The precise ways in which specialization employs negative reasoning, which will be resolved by incorporating ideas from Chalk into the compiler.
The soundness of specialization’s interactions with lifetimes. The RFC talks about this issue and proposes a way to address it, but it has never been implemented, and early attempts to implement it in Chalk have revealed serious problems.
I’ve been wrestling, together with nmatsakis, withoutboats and others, with these soundness issues.
Spoiler alert: we have not fully solved them yet. But we see a viable way to ship a sound, useful subset of specialization in the meantime. Feel free to jump to “A modest proposal” if you just want to hear about that.
This blog post is an attempt to write up what we’ve learned so far, with the hopes that it will clarify that thinking, and maybe open the door to you cracking the nut!
The problem
In stable Rust, it is not possible for lifetimes to influence runtime behavior. This is partly an architectural issue, and partly a design issue:
Architecture: the compiler erases lifetime information prior to monomorphization and code generation, meaning that the generated code simply has no way to depend on lifetimes. That could be changed, but we’d have to work hard to avoid code blowup by generating separate copies of code for each lifetime it was used within, assuming that the behavior didn’t change.
Design: lifetime inference generally chooses the smallest lifetime that fits the constraints at any given moment. That means that you can have a piece of data that is valid for the
'static
lifetime, yet is viewed as having a shorter lifetime. Having runtime behavior depend on these choices seems bound to result in confusion and bugs.
Unfortunately, specialization makes the story more difficult:
trait Bad1 {
fn bad1(&self);
}
impl<T> Bad1 for T {
default fn bad1(&self) {
println!("generic");
}
}
// Specialization cannot work: trans doesn't know if T: 'static
impl<T: 'static> Bad1 for T {
fn bad1(&self) {
println!("specialized");
}
}
fn main() {
"test".bad1()
}
What does this program print? Since the string literal "test"
has type
&'static str
, you might expect the second, specialized impl
to be used (and
hence to get specialized
as the output). But, as explained above, from the
perspective of trans this type will look like &'erased str
, making it
impossible to know whether the more specialized impl
can safely be used.
Here’s another, less obvious example:
trait Bad2<U> {}
impl<T, U> Bad2<U> for T {}
// Specialization cannot work: trans doesn't know if two refs have equal lifetimes
impl<'a, T, U> Bad2<&'a U> for &'a T {}
Here, the second impl
is requiring that two lifetimes are the same, and once
more for trans we can’t tell whether the impl
safely applies.
On the other hand, simply naming a lifetime that must exist, without constraining it, is fine:
trait Good {}
impl<T> Good for T {}
// Fine: specializes based on being *any* reference, regardless of lifetime
impl<'a, T> Good for &'a T {}
In addition, it’s in principle okay for lifetime constraints to show up as long as they don’t influence specialization:
trait MustBeStatic {}
impl<T: 'static> MustBeStatic for T {}
// Potentially fine: *all* impls impose the 'static requirement; the dispatch is
// happening purely based on `Clone`
impl<T: 'static + Clone> MustBeStatic for T {}
Why does this lead to unsoundness?
So far, it might seem like we can just be conservative in trans, which could lead to confusing behavior but is otherwise alright.

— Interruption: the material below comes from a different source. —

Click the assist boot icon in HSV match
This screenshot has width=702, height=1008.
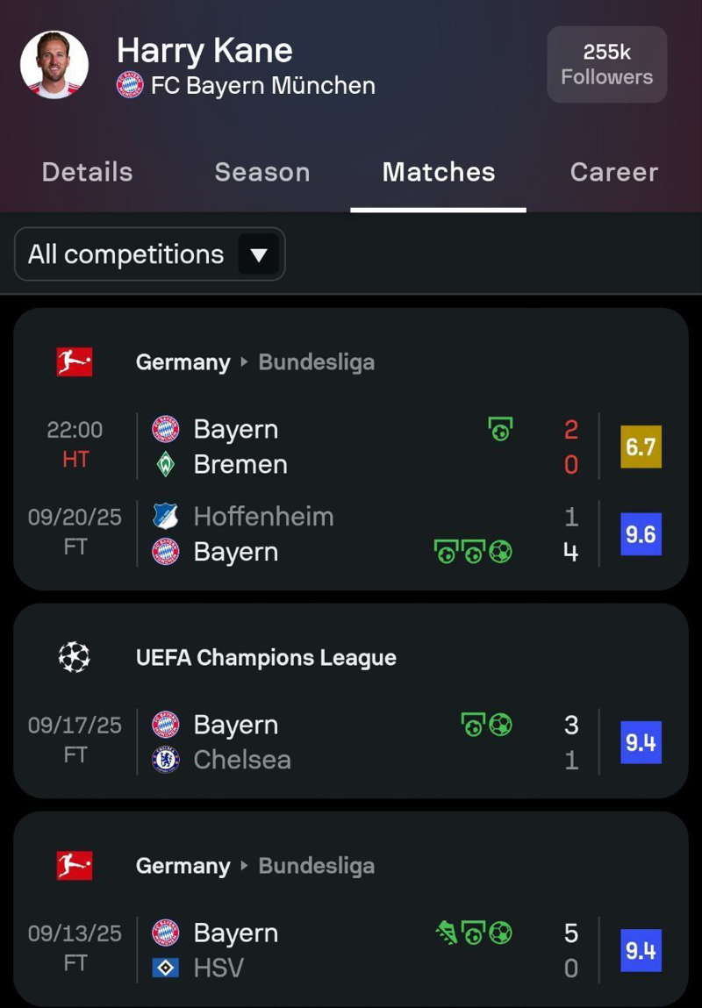(447, 933)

Sadly, it’s not, at least given the original design of specialization:
trait Bomb {
type Assoc: Default;
}
impl<T> Bomb for T {
default type Assoc = ();
}
impl Bomb for &'static str {
type Assoc = String;
}
fn build<T: Bomb>(t: T) -> T::Assoc {
T::Assoc::default()
}
fn main() {
let s: String = build("Uh oh");
drop(s) // typeck and trans disagree about the type of `s`
}
The problem here: specialization as originally designed will allow the
typechecker to conclude that T::Assoc
is String
if it knows that T
is
&'static str
. That’s because the impl for &'static str
does not use the
default
keyword when defining its associated type, meaning that no further
specialization is allowed (so the type checker knows everything there is to
know).
But trans, of course, sees &'erased str
instead, and so cannot safely use the
specialized impl
. That means that trans will make the call to build
return
()
, but the rest of the code assumed that a String
was returned.
Oops.
(Spoiler alert: the “as originally designed” bit above is a give-away of where we’re ultimately going to end up…)
Some “solutions” that don’t work
Before giving my proposed way forward, let me explain why some of the solution that are probably coming to mind don’t work out.

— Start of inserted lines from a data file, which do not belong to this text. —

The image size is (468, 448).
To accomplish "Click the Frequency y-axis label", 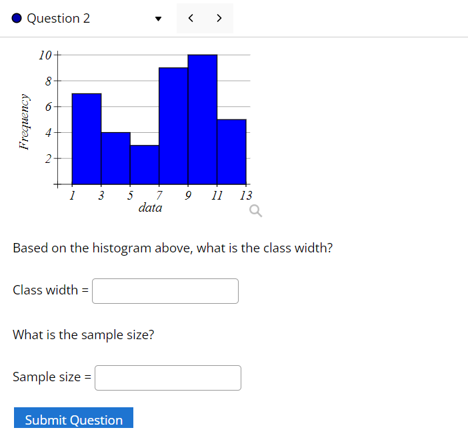I will (24, 122).
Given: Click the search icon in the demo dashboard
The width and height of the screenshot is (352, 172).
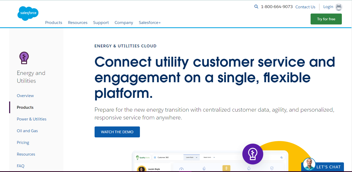Looking at the screenshot, I should (x=281, y=157).
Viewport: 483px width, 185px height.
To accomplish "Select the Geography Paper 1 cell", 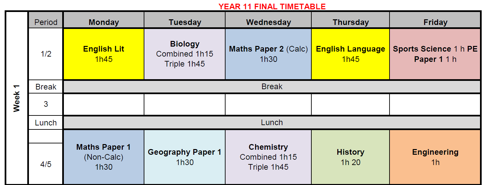I will tap(185, 157).
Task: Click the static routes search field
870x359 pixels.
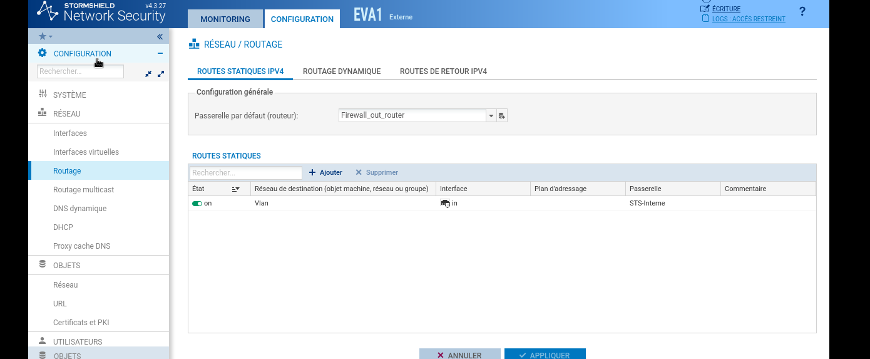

Can’t we just rule out “bad” specializations?
It’s very tempting to blame the specialized impl
s for Bad1
and Bad2
above,
since they clearly impose lifetime constraints. Maybe we could just make it an
error to do so.
Unfortunately, the trait system is very powerful, and you can “hide” lifetime constraints within other trait impls that don’t involve specialization. Worse still: the problem can arise from two independent crates, each of which is doing something seemingly reasonable.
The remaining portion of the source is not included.